PROMPT:
Please print the records below exactly as they are written.

-------- DATA FOR THIS TASK --------

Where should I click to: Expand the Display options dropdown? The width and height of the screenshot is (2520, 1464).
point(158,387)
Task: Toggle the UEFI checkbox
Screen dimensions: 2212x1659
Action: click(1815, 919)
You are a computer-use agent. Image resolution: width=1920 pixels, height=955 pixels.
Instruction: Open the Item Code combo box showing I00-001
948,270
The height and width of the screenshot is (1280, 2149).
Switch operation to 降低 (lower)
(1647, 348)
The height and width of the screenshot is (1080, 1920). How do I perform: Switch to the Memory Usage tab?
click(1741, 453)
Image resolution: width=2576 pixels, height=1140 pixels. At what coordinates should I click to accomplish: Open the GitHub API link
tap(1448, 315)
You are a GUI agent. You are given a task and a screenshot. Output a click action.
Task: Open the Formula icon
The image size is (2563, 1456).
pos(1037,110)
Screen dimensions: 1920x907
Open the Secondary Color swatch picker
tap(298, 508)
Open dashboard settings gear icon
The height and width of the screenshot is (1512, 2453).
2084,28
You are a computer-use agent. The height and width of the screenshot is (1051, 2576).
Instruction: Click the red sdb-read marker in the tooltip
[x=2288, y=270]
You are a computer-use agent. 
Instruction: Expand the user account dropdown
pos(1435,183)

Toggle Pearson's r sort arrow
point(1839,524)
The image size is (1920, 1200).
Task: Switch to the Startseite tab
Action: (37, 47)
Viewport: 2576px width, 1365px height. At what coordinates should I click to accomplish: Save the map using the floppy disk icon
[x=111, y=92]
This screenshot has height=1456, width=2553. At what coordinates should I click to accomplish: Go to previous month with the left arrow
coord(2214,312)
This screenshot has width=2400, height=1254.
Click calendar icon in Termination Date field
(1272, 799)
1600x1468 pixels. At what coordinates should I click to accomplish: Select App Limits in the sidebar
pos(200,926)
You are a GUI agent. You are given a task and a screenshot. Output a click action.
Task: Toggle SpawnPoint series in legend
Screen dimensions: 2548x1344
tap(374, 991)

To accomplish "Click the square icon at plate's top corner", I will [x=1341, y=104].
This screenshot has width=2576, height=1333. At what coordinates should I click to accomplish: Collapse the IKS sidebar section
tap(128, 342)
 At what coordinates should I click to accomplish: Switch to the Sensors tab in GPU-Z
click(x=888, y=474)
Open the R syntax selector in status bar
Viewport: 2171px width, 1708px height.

--------

RESPONSE FOR THIS EXERCISE:
Where should I click to: Expand the Display options dropdown? The width and height of the screenshot is (2520, 1464).
point(158,387)
Task: Toggle the UEFI checkbox
Screen dimensions: 2212x1659
Action: click(1815, 919)
You are a computer-use agent. Image resolution: width=1920 pixels, height=955 pixels.
Instruction: Open the Item Code combo box showing I00-001
948,270
The height and width of the screenshot is (1280, 2149).
Switch operation to 降低 (lower)
(1647, 348)
The height and width of the screenshot is (1080, 1920). How do I perform: Switch to the Memory Usage tab?
click(1741, 453)
Image resolution: width=2576 pixels, height=1140 pixels. At what coordinates should I click to accomplish: Open the GitHub API link
tap(1448, 315)
You are a GUI agent. You are given a task and a screenshot. Output a click action.
Task: Open the Formula icon
The image size is (2563, 1456).
pos(1037,110)
Screen dimensions: 1920x907
Open the Secondary Color swatch picker
tap(298, 508)
Open dashboard settings gear icon
The height and width of the screenshot is (1512, 2453).
2084,28
You are a computer-use agent. The height and width of the screenshot is (1051, 2576).
Instruction: Click the red sdb-read marker in the tooltip
[x=2288, y=270]
You are a computer-use agent. 
Instruction: Expand the user account dropdown
pos(1435,183)

Toggle Pearson's r sort arrow
point(1839,524)
The image size is (1920, 1200).
Task: Switch to the Startseite tab
Action: (37, 47)
Viewport: 2576px width, 1365px height. At what coordinates should I click to accomplish: Save the map using the floppy disk icon
[x=111, y=92]
This screenshot has height=1456, width=2553. At what coordinates should I click to accomplish: Go to previous month with the left arrow
coord(2214,312)
This screenshot has width=2400, height=1254.
Click calendar icon in Termination Date field
(1272, 799)
1600x1468 pixels. At what coordinates should I click to accomplish: Select App Limits in the sidebar
pos(200,926)
You are a GUI agent. You are given a task and a screenshot. Output a click action.
Task: Toggle SpawnPoint series in legend
Screen dimensions: 2548x1344
tap(374, 991)

To accomplish "Click the square icon at plate's top corner", I will [x=1341, y=104].
This screenshot has width=2576, height=1333. At what coordinates should I click to accomplish: Collapse the IKS sidebar section
tap(128, 342)
 At what coordinates should I click to accomplish: Switch to the Sensors tab in GPU-Z
click(x=888, y=474)
Open the R syntax selector in status bar
Viewport: 2171px width, 1708px height.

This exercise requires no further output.